The responses to different plant types in shelterbelts relative to the pasture system were more pronounced in the fungal community. This may be because bacteria are generally less adapted to decompose recalcitrant litter (e.g. from Acacia and Eucalyptus) than fungi (Henriksen and Breland, 1999; Six et al., 2006; Van Der Heijden et al., 2008). As a consequence the effect of plant type on soil fungal communities may be greater, particularly within the organic and first few centimetres of the mineral soil. A higher C:N ratio under Eucalyptus may also promote fungal species capable of degrading low quality substrates such as phenolic compounds (Six et al., 2006; Swift, 1982).
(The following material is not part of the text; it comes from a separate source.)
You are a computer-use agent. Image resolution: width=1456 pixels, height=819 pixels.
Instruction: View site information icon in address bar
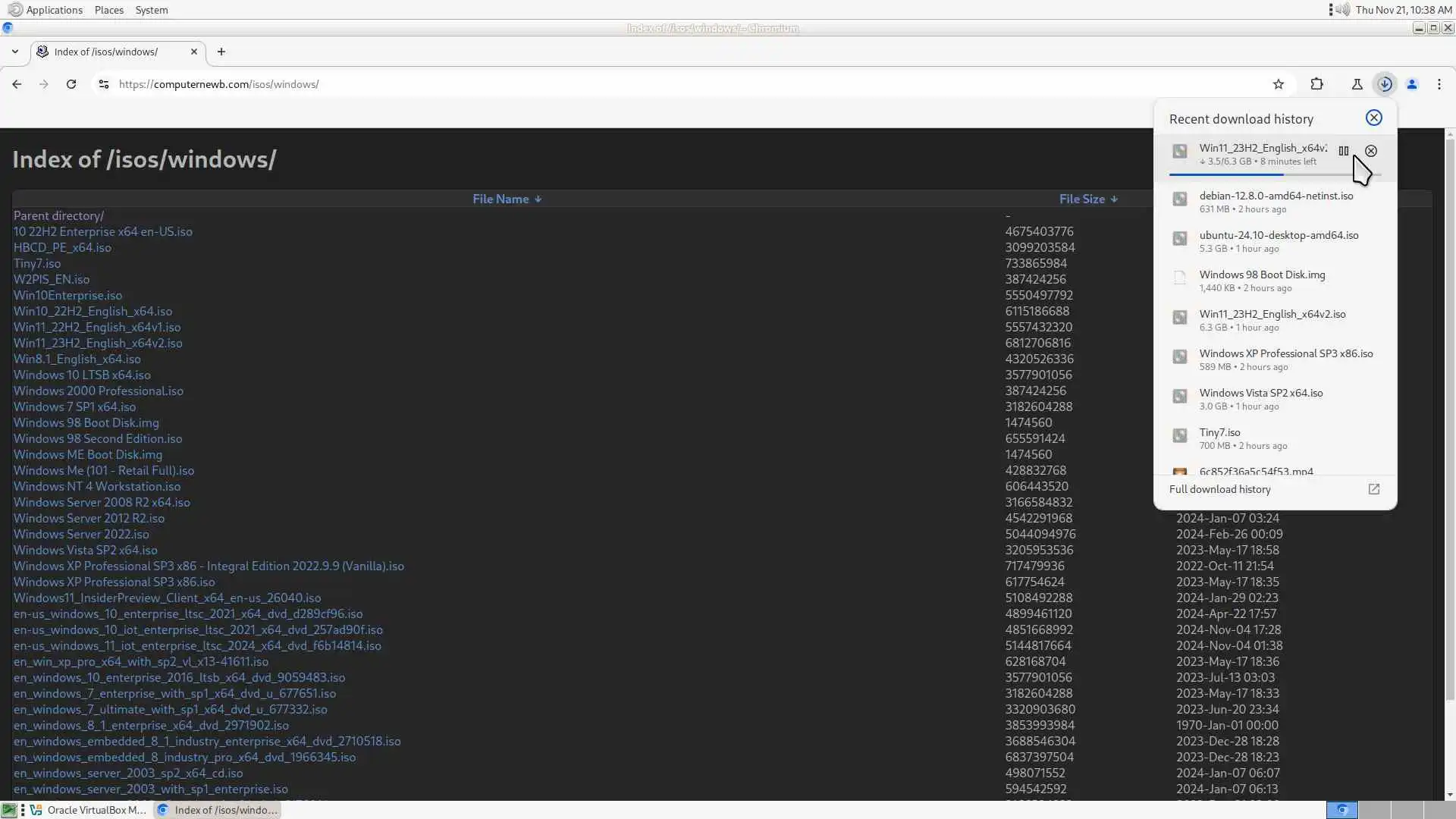coord(104,84)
The less pronounced changes in bacterial communities we observed may also indicate resistance to land use change within the bacterial community due to their rapid life cycles (Vries et al., 2012).
Like Thoms et al. (2010) our sampling scheme to a depth of 30cm offered a deeper insight into the soil layers that may be connected to the main rooting depth. Resource availability, which is mainly characterized by decreasing C concentration and a reduction in C quality with increasing soil depth (Richter and Markewitz, 1995), is the principal factor governing composition of the microbial community across soil profiles (Fierer et al. 2003). The decrease in C with depth and the increase in C: N ratio within our study across site types is consistent with this. In turn we observed a significant effect of site type and depth on fungi (Table 4, Figure 4). These findings are consistent with the study of Lejon et al. (2005) which showed that fungal communities up to a depth of 30 cm could be separated out by plant genus. Our results indicate that discrimination of bacteria communities under each plant genus between soil depths was not as robust beyond a depth of 10 cm, where deeper samples were more similar to each other than to communities in the 0-10 cm samples.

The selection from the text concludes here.